The Vickery Meadow neighborhood in Dallas, where Duncan arrived from Liberia last month, is home to residents from 80 countries who speak 40 different languages and dialects.
Many are refugees who stay long enough in the tattered neighborhood to get established before hunting for better housing, said R.J. Holt, a minister at nearby Park Cities Baptist Church, which works with other religious institutions to help them. They’re eager to escape deteriorating housing and crime in what was once a haven for affluent singles, Holt said.
“It’s a base to get their feet on the
ground and move someplace else,” said Holt. “It’s not a good place, so people are highly motivated to get out.”
Vickery Meadow’s 35-year evolution reflects a broader evolution of the city. Once known mostly as a center for Texas commerce and cowboy affectation, Dallas has become a destination for immigrants, U.S. Census Bureau data show. By 2012, about one in four residents was born outside the U.S. In 1980, when Vickery Meadow was home to young singles who drove BMWs and jogged with Sony cassette players, only 6 percent were.
Dense Dallas
Duncan, who died Oct. 8, came to Texas to join a woman with whom he has a child and who is a member of the city’s Liberian population in the north central Dallas neighborhood.Surrounded by high rises, retailers such as Neiman Marcus and a nearby Whole Foods (WFM), the neighborhood of one- and two-story buildings is in Dallas’s densest area, with about 40,000 people in three square miles (eight square kilometers) of apartments and condos. Their swimming pools and clubhouses are surrounded by fences that sag, some to the ground.
While some owners remain, many are low-income residents in rental units. They’re among the 70,000 to 90,000 refugees the U.S. accepts each year from Iraq, Syria, Nepal, Burma and several countries in Africa.
The meeting of Texas and cultures of other continents creates striking juxtapositions: A local Ethiopian restaurant also serves tacos.
Jewish, Baptist and Catholic institutions provide food and volunteers and as much as $150,000 a month to help pay rent when initial subsidies run out, said Holt, the pastor. In one case, he said, they helped pay for air-conditioner repairs and plumbing for a clubhouse used for English classes and other services.
Landlords’ Reluctance
Landlords are reluctant to spend much on maintenance, Holt said, because they’re “more interested in making money.”Callie Stephens, 69, a condominium owner who has lived in the neighborhood since 1979, said he has witnessed the change from “yuppie city” to “run-down.”
Stephens said his condo’s value briefly doubled in the early 1980s as demand for housing grew to serve young professionals flocking to the era’s energy boom.
Many who bought at inflated prices and interest rates were hit by a recession and sold at a loss. Investors bought units, which led to change in the nature of residents, Stephens said.
“Vickery Meadow is a third-world city,” he said.
Some residents face a fresh stigma because of the Ebola case, said Jennifer Staubach Gates, a member of the city council whose district includes the neighborhood.
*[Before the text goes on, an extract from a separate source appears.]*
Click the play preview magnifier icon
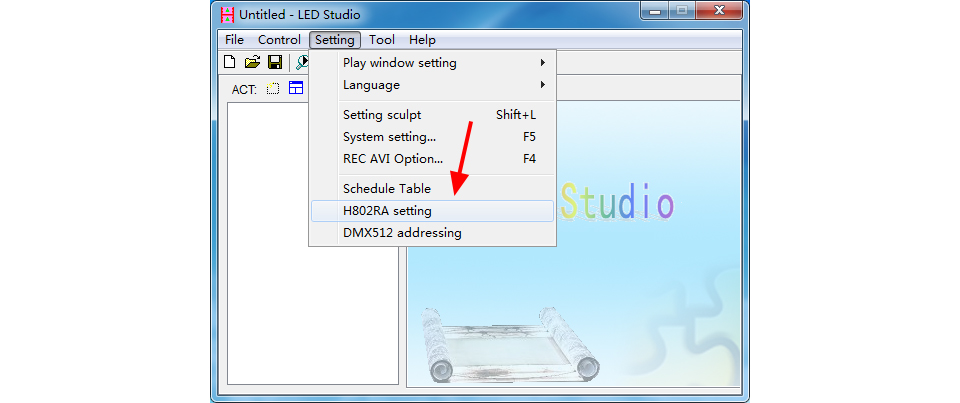Screen dimensions: 960x403 pos(302,62)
She knows of 15 people who were told not to come to work.
For Bhakti Bhandari, 41, Vickery Meadows was an oasis of peace when he arrived four years ago from Nepal, the Himalayan nation riven by a Maoist insurgency and its aftermath.
‘No Going Back’
“There is no going back,” Bhandari said yesterday evening as he tended his garden. A Catholic charity found housing for his family there, and his children have access to U.S. education and he holds a job as a housekeeper at Southern Methodist University.Then, there are his plants: mustard greens, pumpkins, green beans and okra.
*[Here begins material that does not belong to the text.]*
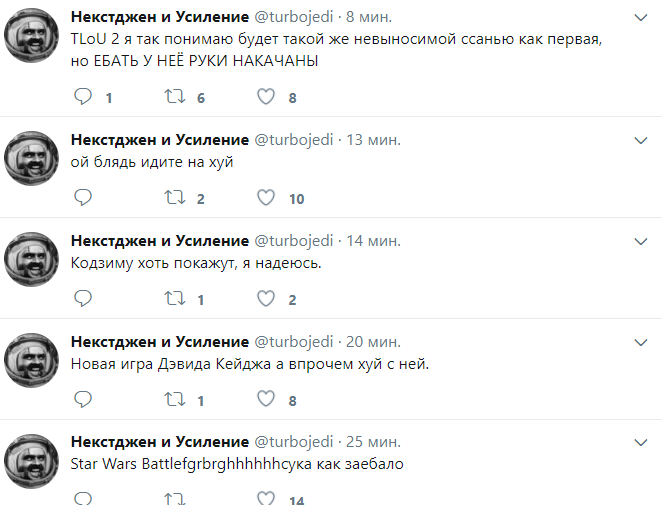Open avatar of the Кодзиму tweet
The height and width of the screenshot is (505, 662).
tap(33, 262)
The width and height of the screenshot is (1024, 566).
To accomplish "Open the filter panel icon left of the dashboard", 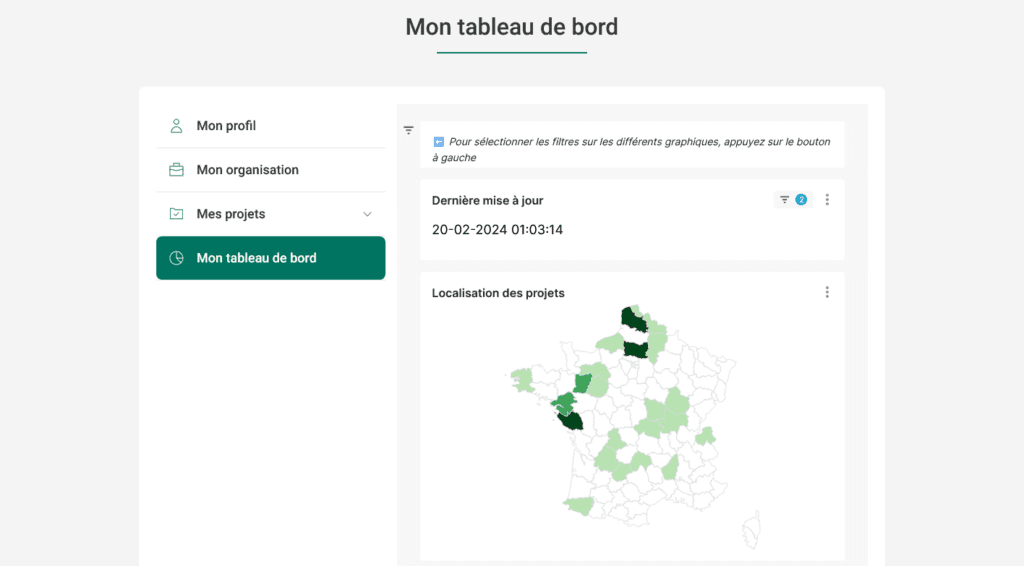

“I like working there, and I like getting the food,” he said.
Habte Retta, a 52-year-old Ethiopian, has owned the Maru Grocery in the same spot for 21 years. Along with food, he sells books, pamphlets and dishware.
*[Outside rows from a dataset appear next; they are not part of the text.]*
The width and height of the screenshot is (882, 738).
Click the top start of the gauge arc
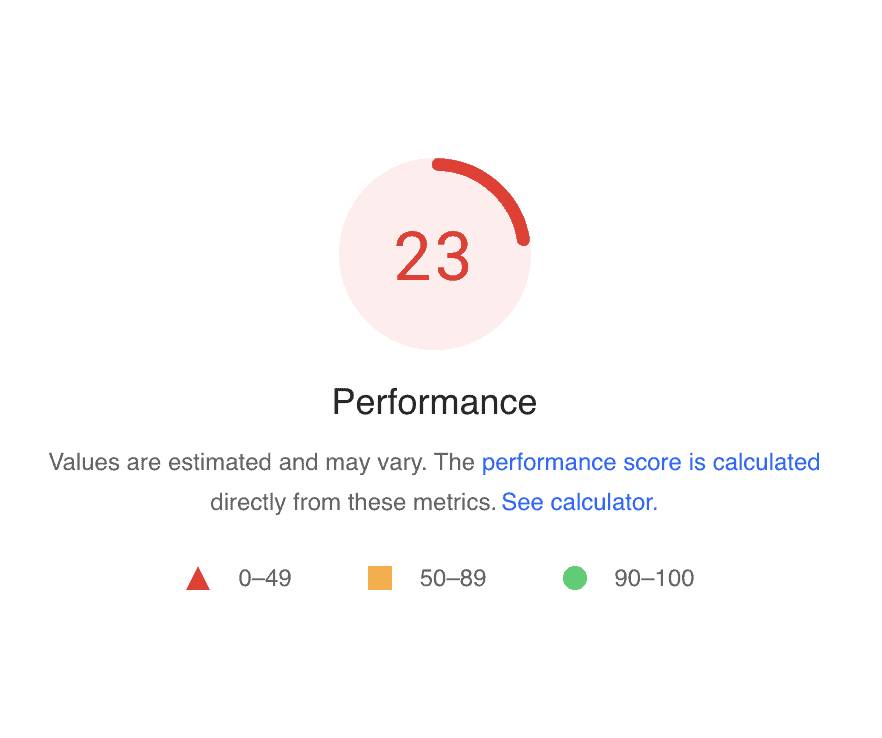438,164
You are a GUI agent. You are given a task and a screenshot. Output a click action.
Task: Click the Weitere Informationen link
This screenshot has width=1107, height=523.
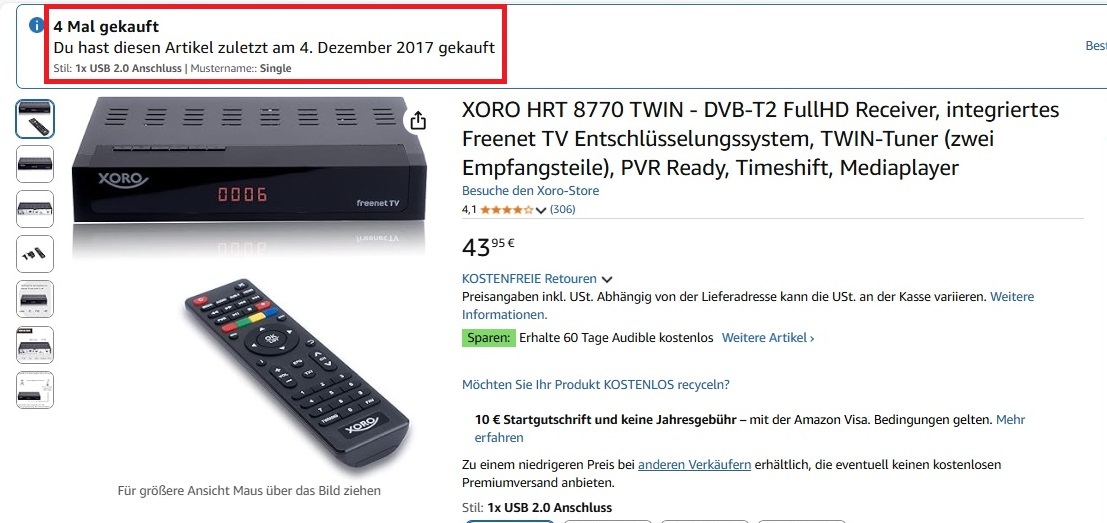(x=748, y=306)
He said his store and others serving Africans and nationalities from around the world are a draw to the community, along with access to health care and mass transit.
“This is one of the best places to come if you’re an African moving to the U.S.,” Retta said as he rang up purchases. “Often they don’t have a car so they need easy access to groceries.”
“It’s truly an international atmosphere,” he said. “Where else can you find Ethiopians, Sudanese and Mexicans all talking in their own languages?”